* [Prompt]: Reproduce line for line the items from the line that contains "Where should I click to: Click the letter" up to and including the line that contains "coord(364,437)".

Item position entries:
-----

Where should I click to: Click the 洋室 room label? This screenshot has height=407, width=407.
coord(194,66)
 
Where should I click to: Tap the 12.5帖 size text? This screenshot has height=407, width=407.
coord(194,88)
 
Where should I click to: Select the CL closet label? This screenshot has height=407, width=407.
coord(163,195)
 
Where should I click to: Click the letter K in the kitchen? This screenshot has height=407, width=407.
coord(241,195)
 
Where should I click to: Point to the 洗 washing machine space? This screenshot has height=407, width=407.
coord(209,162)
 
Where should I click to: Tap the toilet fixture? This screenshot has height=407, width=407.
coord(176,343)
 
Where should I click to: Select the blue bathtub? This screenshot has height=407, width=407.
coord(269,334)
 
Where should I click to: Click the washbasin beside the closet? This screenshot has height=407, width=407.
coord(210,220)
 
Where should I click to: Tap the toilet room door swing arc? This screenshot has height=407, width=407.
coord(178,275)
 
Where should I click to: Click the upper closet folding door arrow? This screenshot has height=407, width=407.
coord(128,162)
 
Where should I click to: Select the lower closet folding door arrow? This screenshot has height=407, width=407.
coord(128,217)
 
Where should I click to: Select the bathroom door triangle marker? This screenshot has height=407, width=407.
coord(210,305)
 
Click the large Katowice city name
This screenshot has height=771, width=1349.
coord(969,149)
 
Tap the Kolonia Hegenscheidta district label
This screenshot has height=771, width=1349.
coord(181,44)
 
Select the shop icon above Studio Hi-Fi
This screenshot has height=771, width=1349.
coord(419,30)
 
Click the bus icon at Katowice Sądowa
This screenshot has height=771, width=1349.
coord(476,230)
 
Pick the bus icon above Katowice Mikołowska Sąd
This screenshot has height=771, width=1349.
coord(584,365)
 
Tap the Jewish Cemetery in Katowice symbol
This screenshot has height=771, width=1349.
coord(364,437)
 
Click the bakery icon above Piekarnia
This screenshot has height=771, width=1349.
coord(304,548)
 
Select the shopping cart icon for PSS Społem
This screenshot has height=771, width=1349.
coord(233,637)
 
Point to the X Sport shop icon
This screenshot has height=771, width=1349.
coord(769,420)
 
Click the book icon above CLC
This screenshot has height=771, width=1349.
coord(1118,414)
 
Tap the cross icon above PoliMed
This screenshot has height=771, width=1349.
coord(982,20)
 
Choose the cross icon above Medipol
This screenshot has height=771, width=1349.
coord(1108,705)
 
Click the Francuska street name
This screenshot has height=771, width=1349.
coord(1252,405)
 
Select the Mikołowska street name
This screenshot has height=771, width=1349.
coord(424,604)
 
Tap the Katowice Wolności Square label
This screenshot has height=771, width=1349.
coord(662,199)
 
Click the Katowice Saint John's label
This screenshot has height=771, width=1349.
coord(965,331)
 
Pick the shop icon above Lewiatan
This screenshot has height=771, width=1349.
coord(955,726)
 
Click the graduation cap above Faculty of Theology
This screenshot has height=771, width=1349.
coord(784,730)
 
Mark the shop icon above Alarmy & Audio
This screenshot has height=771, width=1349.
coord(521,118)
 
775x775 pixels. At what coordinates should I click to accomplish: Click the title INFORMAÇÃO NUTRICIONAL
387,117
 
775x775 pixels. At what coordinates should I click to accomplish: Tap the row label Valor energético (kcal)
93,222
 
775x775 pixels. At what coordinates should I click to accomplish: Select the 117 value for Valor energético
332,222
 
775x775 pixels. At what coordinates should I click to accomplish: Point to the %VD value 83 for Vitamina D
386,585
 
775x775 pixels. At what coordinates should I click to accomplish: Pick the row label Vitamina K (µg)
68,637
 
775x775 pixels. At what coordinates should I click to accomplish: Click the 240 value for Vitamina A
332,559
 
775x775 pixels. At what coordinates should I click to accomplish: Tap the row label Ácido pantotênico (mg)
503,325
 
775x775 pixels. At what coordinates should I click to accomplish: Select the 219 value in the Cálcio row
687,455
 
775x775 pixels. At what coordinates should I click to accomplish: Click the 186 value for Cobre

-----

* [The completed task]:
Where should I click to: Click the letter K in the kitchen? This screenshot has height=407, width=407.
coord(241,195)
 
Where should I click to: Point to the 洗 washing machine space? This screenshot has height=407, width=407.
coord(209,162)
 
Where should I click to: Tap the toilet fixture? This screenshot has height=407, width=407.
coord(176,343)
 
Where should I click to: Select the blue bathtub? This screenshot has height=407, width=407.
coord(269,334)
 
Where should I click to: Click the washbasin beside the closet? This screenshot has height=407, width=407.
coord(210,220)
 
Where should I click to: Tap the toilet room door swing arc? This screenshot has height=407, width=407.
coord(178,275)
 
Where should I click to: Click the upper closet folding door arrow? This screenshot has height=407, width=407.
coord(128,162)
 
Where should I click to: Select the lower closet folding door arrow? This screenshot has height=407, width=407.
coord(128,217)
 
Where should I click to: Select the bathroom door triangle marker? This screenshot has height=407, width=407.
coord(210,305)
 
Click the large Katowice city name
This screenshot has height=771, width=1349.
coord(969,149)
 
Tap the Kolonia Hegenscheidta district label
This screenshot has height=771, width=1349.
coord(181,44)
 
Select the shop icon above Studio Hi-Fi
This screenshot has height=771, width=1349.
coord(419,30)
 
Click the bus icon at Katowice Sądowa
This screenshot has height=771, width=1349.
coord(476,230)
 
Pick the bus icon above Katowice Mikołowska Sąd
This screenshot has height=771, width=1349.
coord(584,365)
 
Tap the Jewish Cemetery in Katowice symbol
This screenshot has height=771, width=1349.
coord(364,437)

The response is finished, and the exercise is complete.